### Exercise task
Reproduce all the entries below, substituting "list" for every occurrence of "menu" and leaving everything else unchanged.

- - - -

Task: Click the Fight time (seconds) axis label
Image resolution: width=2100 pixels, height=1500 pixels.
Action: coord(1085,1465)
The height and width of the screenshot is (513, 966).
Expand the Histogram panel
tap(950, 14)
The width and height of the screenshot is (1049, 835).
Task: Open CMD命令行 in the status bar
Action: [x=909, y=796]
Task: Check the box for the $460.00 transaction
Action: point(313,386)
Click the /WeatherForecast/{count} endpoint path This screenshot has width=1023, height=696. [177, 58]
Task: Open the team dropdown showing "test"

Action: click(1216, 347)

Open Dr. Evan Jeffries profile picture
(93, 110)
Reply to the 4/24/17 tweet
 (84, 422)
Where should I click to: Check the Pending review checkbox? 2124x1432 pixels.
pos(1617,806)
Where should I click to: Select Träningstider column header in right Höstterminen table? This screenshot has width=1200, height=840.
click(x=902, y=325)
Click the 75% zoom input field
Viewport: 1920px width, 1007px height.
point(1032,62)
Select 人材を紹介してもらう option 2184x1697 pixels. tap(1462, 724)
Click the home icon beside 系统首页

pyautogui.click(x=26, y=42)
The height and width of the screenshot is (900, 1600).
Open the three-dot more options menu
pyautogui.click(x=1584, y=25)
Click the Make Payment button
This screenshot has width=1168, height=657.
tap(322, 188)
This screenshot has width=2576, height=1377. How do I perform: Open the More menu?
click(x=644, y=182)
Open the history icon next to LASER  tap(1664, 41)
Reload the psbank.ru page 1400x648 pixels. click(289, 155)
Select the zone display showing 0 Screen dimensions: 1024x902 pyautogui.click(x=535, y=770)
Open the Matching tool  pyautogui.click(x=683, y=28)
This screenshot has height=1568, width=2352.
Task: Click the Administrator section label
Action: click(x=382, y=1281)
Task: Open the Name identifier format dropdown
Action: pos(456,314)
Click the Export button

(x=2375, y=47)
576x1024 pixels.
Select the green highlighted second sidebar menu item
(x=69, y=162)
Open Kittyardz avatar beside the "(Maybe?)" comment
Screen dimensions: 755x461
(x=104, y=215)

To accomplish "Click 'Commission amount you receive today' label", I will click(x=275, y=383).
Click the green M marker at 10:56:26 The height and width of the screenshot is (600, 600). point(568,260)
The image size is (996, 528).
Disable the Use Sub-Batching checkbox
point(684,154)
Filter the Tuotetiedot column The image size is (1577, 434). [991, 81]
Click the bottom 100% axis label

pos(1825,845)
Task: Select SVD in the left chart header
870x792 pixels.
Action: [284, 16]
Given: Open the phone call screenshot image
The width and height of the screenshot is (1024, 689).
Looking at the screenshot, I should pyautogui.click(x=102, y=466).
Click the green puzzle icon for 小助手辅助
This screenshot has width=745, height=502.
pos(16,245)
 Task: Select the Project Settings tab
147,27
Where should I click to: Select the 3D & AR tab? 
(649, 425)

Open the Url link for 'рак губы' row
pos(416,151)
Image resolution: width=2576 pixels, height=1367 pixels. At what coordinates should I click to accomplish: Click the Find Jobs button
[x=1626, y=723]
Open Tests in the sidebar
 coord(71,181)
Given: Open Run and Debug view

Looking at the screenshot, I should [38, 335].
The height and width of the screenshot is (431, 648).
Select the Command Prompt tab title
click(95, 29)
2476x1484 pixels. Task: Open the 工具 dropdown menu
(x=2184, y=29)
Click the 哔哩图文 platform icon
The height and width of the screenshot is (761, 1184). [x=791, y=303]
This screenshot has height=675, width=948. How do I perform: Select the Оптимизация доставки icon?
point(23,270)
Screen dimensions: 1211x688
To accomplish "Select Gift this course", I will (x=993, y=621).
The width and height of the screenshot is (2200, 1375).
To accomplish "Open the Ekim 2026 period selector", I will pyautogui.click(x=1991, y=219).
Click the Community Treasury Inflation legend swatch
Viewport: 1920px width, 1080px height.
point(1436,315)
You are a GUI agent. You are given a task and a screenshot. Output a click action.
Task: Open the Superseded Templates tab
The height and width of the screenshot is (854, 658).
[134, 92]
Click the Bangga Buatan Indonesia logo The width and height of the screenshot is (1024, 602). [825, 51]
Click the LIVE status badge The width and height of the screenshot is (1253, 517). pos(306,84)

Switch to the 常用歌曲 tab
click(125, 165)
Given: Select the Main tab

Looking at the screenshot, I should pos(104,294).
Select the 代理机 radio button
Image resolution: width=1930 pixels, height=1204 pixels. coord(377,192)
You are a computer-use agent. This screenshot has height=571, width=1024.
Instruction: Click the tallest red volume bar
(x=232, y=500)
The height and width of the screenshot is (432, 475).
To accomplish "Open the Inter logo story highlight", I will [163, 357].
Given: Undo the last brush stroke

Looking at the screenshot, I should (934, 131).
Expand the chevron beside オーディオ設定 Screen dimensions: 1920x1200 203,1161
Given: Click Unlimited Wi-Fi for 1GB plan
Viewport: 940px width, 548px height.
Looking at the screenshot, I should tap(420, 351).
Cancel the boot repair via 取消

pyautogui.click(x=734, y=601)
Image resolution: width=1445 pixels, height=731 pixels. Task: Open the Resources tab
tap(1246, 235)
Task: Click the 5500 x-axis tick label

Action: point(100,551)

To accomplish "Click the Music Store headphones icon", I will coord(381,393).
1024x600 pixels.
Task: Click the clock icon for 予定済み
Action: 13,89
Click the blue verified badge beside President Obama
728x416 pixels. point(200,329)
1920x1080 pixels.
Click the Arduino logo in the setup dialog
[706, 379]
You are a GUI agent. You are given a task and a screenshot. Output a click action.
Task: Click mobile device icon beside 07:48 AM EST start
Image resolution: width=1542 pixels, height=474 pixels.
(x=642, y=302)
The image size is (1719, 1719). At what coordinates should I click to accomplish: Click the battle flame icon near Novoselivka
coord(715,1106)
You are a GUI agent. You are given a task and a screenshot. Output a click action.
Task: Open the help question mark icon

- - - -

### The response
Task: Click the Fight time (seconds) axis label
Image resolution: width=2100 pixels, height=1500 pixels.
Action: coord(1085,1465)
The height and width of the screenshot is (513, 966).
Expand the Histogram panel
tap(950, 14)
The width and height of the screenshot is (1049, 835).
Task: Open CMD命令行 in the status bar
Action: [x=909, y=796]
Task: Check the box for the $460.00 transaction
Action: point(313,386)
Click the /WeatherForecast/{count} endpoint path This screenshot has width=1023, height=696. [177, 58]
Task: Open the team dropdown showing "test"

Action: click(1216, 347)

Open Dr. Evan Jeffries profile picture
(93, 110)
Reply to the 4/24/17 tweet
 (84, 422)
Where should I click to: Check the Pending review checkbox? 2124x1432 pixels.
pos(1617,806)
Where should I click to: Select Träningstider column header in right Höstterminen table? This screenshot has width=1200, height=840.
click(x=902, y=325)
Click the 75% zoom input field
Viewport: 1920px width, 1007px height.
point(1032,62)
Select 人材を紹介してもらう option 2184x1697 pixels. tap(1462, 724)
Click the home icon beside 系统首页

pyautogui.click(x=26, y=42)
The height and width of the screenshot is (900, 1600).
Open the three-dot more options list
pyautogui.click(x=1584, y=25)
Click the Make Payment button
This screenshot has width=1168, height=657.
tap(322, 188)
This screenshot has width=2576, height=1377. How do I perform: Open the More list?
click(x=644, y=182)
Open the history icon next to LASER  tap(1664, 41)
Reload the psbank.ru page 1400x648 pixels. click(289, 155)
Select the zone display showing 0 Screen dimensions: 1024x902 pyautogui.click(x=535, y=770)
Open the Matching tool  pyautogui.click(x=683, y=28)
This screenshot has height=1568, width=2352.
Task: Click the Administrator section label
Action: click(x=382, y=1281)
Task: Open the Name identifier format dropdown
Action: pos(456,314)
Click the Export button

(x=2375, y=47)
576x1024 pixels.
Select the green highlighted second sidebar list item
(x=69, y=162)
Open Kittyardz avatar beside the "(Maybe?)" comment
Screen dimensions: 755x461
(x=104, y=215)

To accomplish "Click 'Commission amount you receive today' label", I will click(x=275, y=383).
Click the green M marker at 10:56:26 The height and width of the screenshot is (600, 600). point(568,260)
The image size is (996, 528).
Disable the Use Sub-Batching checkbox
point(684,154)
Filter the Tuotetiedot column The image size is (1577, 434). [991, 81]
Click the bottom 100% axis label

pos(1825,845)
Task: Select SVD in the left chart header
870x792 pixels.
Action: [284, 16]
Given: Open the phone call screenshot image
The width and height of the screenshot is (1024, 689).
Looking at the screenshot, I should pyautogui.click(x=102, y=466).
Click the green puzzle icon for 小助手辅助
This screenshot has width=745, height=502.
pos(16,245)
 Task: Select the Project Settings tab
147,27
Where should I click to: Select the 3D & AR tab? 
(649, 425)

Open the Url link for 'рак губы' row
pos(416,151)
Image resolution: width=2576 pixels, height=1367 pixels. At what coordinates should I click to accomplish: Click the Find Jobs button
[x=1626, y=723]
Open Tests in the sidebar
 coord(71,181)
Given: Open Run and Debug view

Looking at the screenshot, I should [38, 335].
The height and width of the screenshot is (431, 648).
Select the Command Prompt tab title
click(95, 29)
2476x1484 pixels. Task: Open the 工具 dropdown list
(x=2184, y=29)
Click the 哔哩图文 platform icon
The height and width of the screenshot is (761, 1184). [x=791, y=303]
This screenshot has height=675, width=948. How do I perform: Select the Оптимизация доставки icon?
point(23,270)
Screen dimensions: 1211x688
To accomplish "Select Gift this course", I will (x=993, y=621).
The width and height of the screenshot is (2200, 1375).
To accomplish "Open the Ekim 2026 period selector", I will pyautogui.click(x=1991, y=219).
Click the Community Treasury Inflation legend swatch
Viewport: 1920px width, 1080px height.
point(1436,315)
You are a GUI agent. You are given a task and a screenshot. Output a click action.
Task: Open the Superseded Templates tab
The height and width of the screenshot is (854, 658).
[134, 92]
Click the Bangga Buatan Indonesia logo The width and height of the screenshot is (1024, 602). [825, 51]
Click the LIVE status badge The width and height of the screenshot is (1253, 517). pos(306,84)

Switch to the 常用歌曲 tab
click(125, 165)
Given: Select the Main tab

Looking at the screenshot, I should pos(104,294).
Select the 代理机 radio button
Image resolution: width=1930 pixels, height=1204 pixels. coord(377,192)
You are a computer-use agent. This screenshot has height=571, width=1024.
Instruction: Click the tallest red volume bar
(x=232, y=500)
The height and width of the screenshot is (432, 475).
To accomplish "Open the Inter logo story highlight", I will [163, 357].
Given: Undo the last brush stroke

Looking at the screenshot, I should (934, 131).
Expand the chevron beside オーディオ設定 Screen dimensions: 1920x1200 203,1161
Given: Click Unlimited Wi-Fi for 1GB plan
Viewport: 940px width, 548px height.
Looking at the screenshot, I should tap(420, 351).
Cancel the boot repair via 取消

pyautogui.click(x=734, y=601)
Image resolution: width=1445 pixels, height=731 pixels. Task: Open the Resources tab
tap(1246, 235)
Task: Click the 5500 x-axis tick label

Action: point(100,551)

To accomplish "Click the Music Store headphones icon", I will coord(381,393).
1024x600 pixels.
Task: Click the clock icon for 予定済み
Action: 13,89
Click the blue verified badge beside President Obama
728x416 pixels. point(200,329)
1920x1080 pixels.
Click the Arduino logo in the setup dialog
[706, 379]
You are a GUI agent. You are given a task and a screenshot. Output a click action.
Task: Click mobile device icon beside 07:48 AM EST start
Image resolution: width=1542 pixels, height=474 pixels.
(x=642, y=302)
The image size is (1719, 1719). At what coordinates should I click to accomplish: Click the battle flame icon near Novoselivka
coord(715,1106)
You are a GUI agent. You are given a task and a screenshot. Output a click action.
Task: Open the help question mark icon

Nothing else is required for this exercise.